Material and methods
Materials
Human umbilical vein endothelial cells (HUVEC) were purchased from Lonza and used for experiments at passage 4–8. Complete classic medium kit with culture boost and attachment factor (CSC, #4 Z0-500) was obtained from Cell Systems. EBM-2 medium (#CC3156) was from Lonza. Pen/Strep (100X) was from Thermo Fisher. Fetal bovine serum (FBS) and trypsin/EDTA were from HyClone. Recombinant human VEGF-165 (#293-VE-010/CF) was from R&D Systems. Human Scg3 (#16012-H08H) was from Sino Biological. PD98059 (#HY-12028) and SCH772984 (#HY-50846) were from MedChem Express.
Cell proliferation assay
HUVECs were seeded at 5,000 cells/well in 48-well plates precoated with attachment factor and cultured in complete CSC medium supplemented with 1X Pen/Strep overnight. Cells were treated with MEK inhibitor PD98059 (10 μM), ERK inhibitor SCH772984 (500 nM) or vehicle control (DMSO, 0.1%, v/v) for 2 h in EBM-2 medium supplemented with 4% FBS, followed by incubation with VEGF (100 ng/ml), Scg3 (1 μg/ml) or PBS control [5]. After culturing for 48 h, cells were collected by trypsin digestion, suspended in PBS with 1 mM trypan blue and counted with a hemocytometer.
Transwell migration assay
Endothelial cell transwell migration assay was carried out, as recently described [9]. Briefly, HUVECs were pretreated with MEK inhibitor PD98059 (10 μM), ERK inhibitor SCH772984 (500 nM) or mock control for 2 h, and collected with trypsin/EDTA digestion. After washing, cells were suspended in EBM-2 medium supplemented with 2% FBS and seeded (5 × 104 cells/well, 100 μl/well) in upper chambers of transwell inserts in 24-well plates (Corning #3422, 8 μm pore). VEGF or Scg3 at indicated concentration were diluted in EBM-2 medium with 2% FBS, and added to lower chambers (600 μl/well). After culturing for 20 h in the presence or absence of the cognate inhibitor, transwell inserts were removed from the apparatus, and fixed in 4% paraformaldehyde for 10 min. Cells on the upper surface of the inserts were removed by wiping with cotton swabs, followed by washing with PBS. Filter membranes were cut off from inserts, stained with DAPI, analyzed by fluorescence microscopy to quantify migrated cells on the lower surface. Cell numbers were counted in 6 randomly-selected viewing fields per insert.
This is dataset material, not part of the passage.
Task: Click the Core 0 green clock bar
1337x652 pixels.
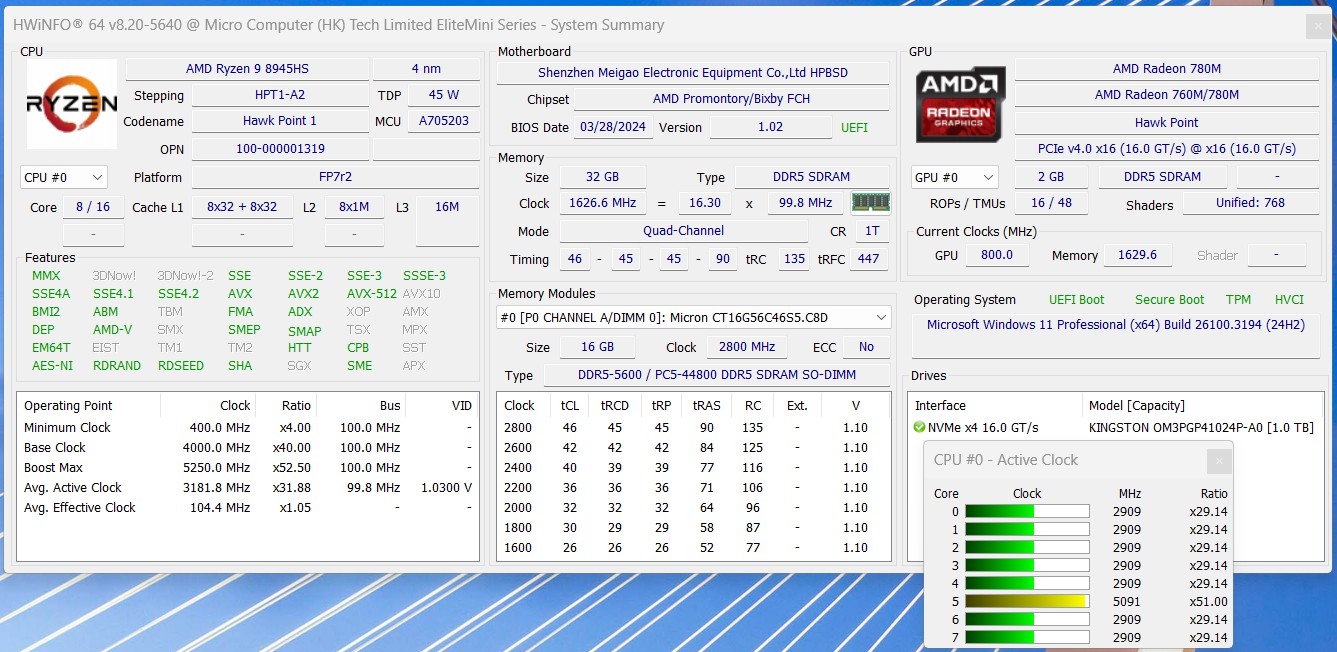Action: [x=1026, y=512]
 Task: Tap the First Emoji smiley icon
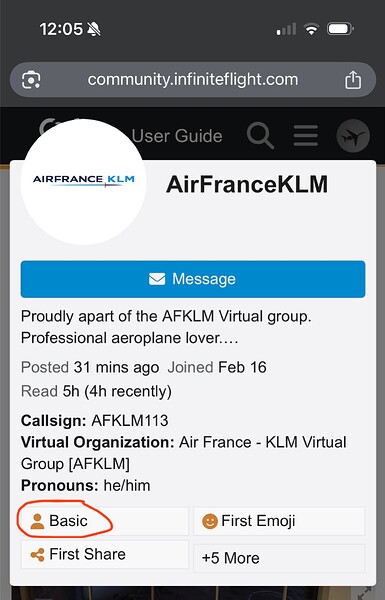(210, 521)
Wound-healing migration assay
The assay was performed as previously described [5, 10]. HUVECs were seeded in precoated 6-well plates, cultured to 90%–100% and starved in EBM-2 medium with 0.2% serum for 3 h. Scratched lines were created using 200-μl pipette tips. Floating cells were removed with PBS. After incubation with PD98059 (10 μM) or mock control for 2 h in EBM-2 medium with reduced FBS, cells were further incubated with VEGF or Scg3 at indicated concentrations for additional 20 h. Images were taken under a light microscope at 0 and 20 h (before and after growth factor treatment). Wound closure was analyzed by counting cells migrated into the denuded region.
Tube formation assay
The assay was performed as previously described [5, 10]. In brief, 96-well plates were precoated with Matrigel (50 μl/well), which was allowed to solidify at 37°C for 60 min. HUVECs were starved in EBM-2 medium with 0.2% FBS overnight, and then were pretreated with PD98059 (10 μM) or mock control for 2 h. Cells were harvested, resuspended and plated on Matrigel (15,000 cells/well) with the MEK inhibitor, followed by 20-h incubation VEGF or Scg3 at indicated concentrations in EBM-2 medium with 2% FBS. Cells were analyzed using a phase-contrast microscope to quantify total tube length, tube number and branching point.
Statistical analysis
All values are presented as mean ± SEM. Data were analyzed by one-way ANOVA test or Student’s t-test. Results were considered significant when p<0.05.
Results
MEK and ERK inhibitors suppress Scg3-induced endothelial proliferation
Because of its disease selectivity, Scg3 receptor expression in non-diabetic HUVECs is relatively low [5]. Therefore, we performed endothelial proliferation assay with VEGF (100 ng/ml) and Scg3 (1 μg/ml). At this high concentration, Scg3 significantly stimulated HUVEC proliferation (Fig. 1), consistent with a recent study [5].
Fig. 1.
MER/ERK inhibitors block Scg3-induced endothelial proliferation. HUVECs in medium with reduced FBS were treated with MEK inhibitor PD98059 (10 μM) or ERK inhibitor SCH772984 (500 nM), and cultured for 48 h in the presence or absence of VEGF or Scg3. ± SEM, n=6 wells, one-way ANOVA test, **p<0.01, n/s for not significant.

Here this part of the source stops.